Stipp: Let's talk about some of the components of this January report, the underlying components; government looked weak again. What do you make of that government number? It's going to be a headwind for a while right?

Lekraj: Sequester, sequester, sequester, that's going to be the main headwind for the economy, not just in actuality, reality, but because everyone is going to see it in the news. The Congress, the president, senators are going to come out and try to go through politics and talk and create headwinds, because it's just a mess right now. And the departments have to go through and cut the heads and cut jobs and cut budgets; that's going to be a really big drag over the next year.

Stipp: Bob, you're also starting to worry about government as well I know in some of the trends we've seen there, but what about areas of strength? What helped us out in January?

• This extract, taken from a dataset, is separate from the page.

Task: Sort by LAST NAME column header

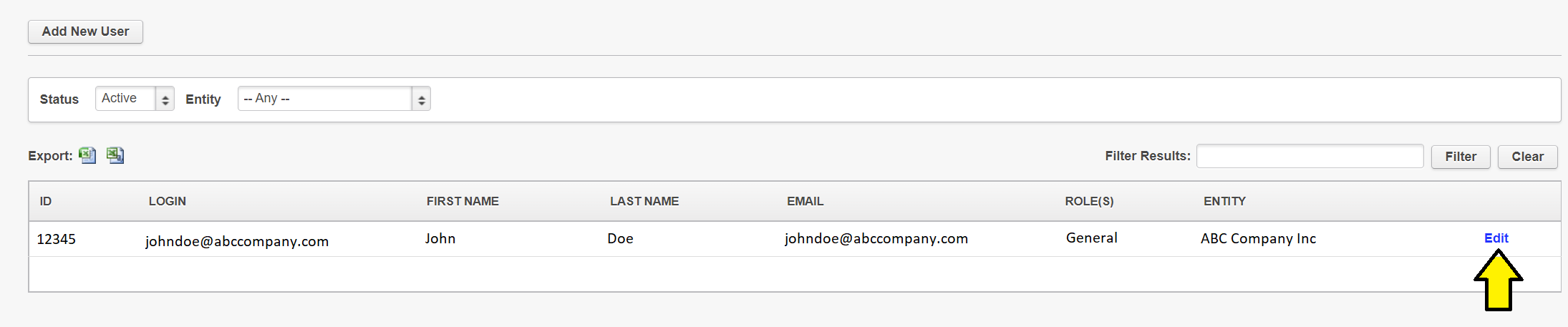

Johnson: I've been talking construction, construction, construction, and then we had 30,000 employment growth in construction, so that was good news in the month, and I think they've now got the trend up. So, we've added at least that many jobs for the last three or four months in construction. So, I think we've turned the corner there, and I think we've got the government statisticians thinking the right way on this number again for a change.

Retail was also good … this month and this quarter, actually, and that's good news. On the other hand, manufacturing didn't grow at all, and frankly, most of the other categories were pretty flat.

Stipp: An interesting one, couriers, was down this month, and these are the folks that deliver goods essentially, and with all of the move to online, especially in the holiday season, and just in general for shopping, what's going on with this number? Why would it be down if we're seeing more move to online?

Lekraj: Good question. I spoke to our transportation analyst, Keith Schoonmaker not too long ago, and he explained to me that the couriers, the FedExs, the UPSs, had a very good holiday season, one of the best or busiest.

Johnson: A very good December in another words.

Lekraj: December correct. So, what they had to do is hire a lot to keep up with that demand, and it looks like what they're doing is going through their workforce and having to let go some of these folks.

Now, they do make seasonal adjustments for this very factor, but if you're basing your seasonal adjustments on historical patterns, and your historical patterns are off from what just happened, your number is going to be off, too. So, it looks like we just let go a good amount. But he also did say there is some restructuring going on within the industry, which could be a little bit of a headwind, but overall I think positively, as long as online … keeps on increasing, it's going to be a good offset, a good positive net for the industry itself.

Stipp: Guys, some excellent insights on the January employment report and the employment market in general. Thanks again for joining me.

Lekraj: Thank you.

Johnson: Thank you.

Stipp: For Morningstar, I'm Jason Stipp. Thanks for watching.